Sending and receiving block until the other side is ready, which naturally synchronizes the two goroutines. This is the idea behind Go's famous proverb: "Don't communicate by sharing memory; share memory by communicating." Passing ownership of data through channels avoids most of the bugs that plague shared-state concurrency.

Waiting for multiple goroutines

When you launch several goroutines and need to wait for all of them, a sync.WaitGroup is the standard tool:

var wg sync.WaitGroup
for _, job := range jobs {
    wg.Add(1)
    go func(j Job) {
        defer wg.Done()
        process(j)
    }(j)
}
wg.Wait()   // blocks until every goroutine calls Done()

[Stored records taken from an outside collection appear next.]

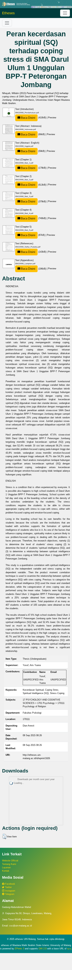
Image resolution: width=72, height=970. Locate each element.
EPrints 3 (19, 948)
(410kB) (33, 117)
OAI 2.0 (42, 948)
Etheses (8, 13)
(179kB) (33, 167)
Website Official (10, 860)
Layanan (6, 867)
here (69, 949)
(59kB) (33, 151)
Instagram (9, 890)
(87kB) (33, 235)
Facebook (9, 884)
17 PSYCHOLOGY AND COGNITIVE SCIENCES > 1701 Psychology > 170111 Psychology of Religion (43, 703)
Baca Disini (27, 117)
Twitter (8, 887)
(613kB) (33, 184)
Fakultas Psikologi (32, 712)
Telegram (9, 894)
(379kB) (33, 201)
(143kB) (33, 251)
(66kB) (33, 134)
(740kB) (33, 218)
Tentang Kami (9, 864)
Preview (52, 117)
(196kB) (33, 268)
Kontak (5, 870)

Note the job is passed in as an argument rather than captured directly (see the loop-variable note below).

Common pitfalls

Concurrency is easier in Go than most languages, but it's not magic. Watch for these:

  • Leaked goroutines. A goroutine blocked forever on a channel that never receives is a leak — it never exits and holds memory. Always ensure there's a path for every goroutine to finish.
  • Race conditions. If two goroutines do touch the same variable without coordination, you get a data race — unpredictable, hard-to-reproduce bugs. Prefer channels; when you must share, protect it with a mutex. Run tests with the built-in race detector (go test -race) to catch these.
  • Deadlocks. If everyone is waiting and no one can proceed, the program hangs. Usually it's a send with no receiver, or vice versa.
  • The loop-variable trap (pre-1.22). In Go before 1.22, a for loop reused a single variable across iterations, so a goroutine that captured it could see the final value instead of its own. Go 1.22 (2024) made loop variables per-iteration, so this bug is gone on any current Go — but passing the value in as a parameter (as above) still works everywhere and keeps the intent explicit.

When to use what

  • Fire off independent work and forget it? A plain goroutine.
  • Hand results back or coordinate steps? Channels.
  • Wait for a batch to finish? WaitGroup.
  • Guard a small piece of genuinely shared state? A mutex.
  • Need to cancel or time out concurrent work? Go's context package (worth a follow-up study).

Summary

Go makes concurrency approachable with two ideas: goroutines, which are cheap concurrent functions you start with go, and channels, which let goroutines communicate and synchronize safely by passing values instead of sharing memory. Lean on channels to coordinate, use WaitGroups to wait, guard shared state sparingly with mutexes, and run the race detector. Get comfortable with these and you can build the kind of high-concurrency backends Go is famous for — without the usual concurrency headaches.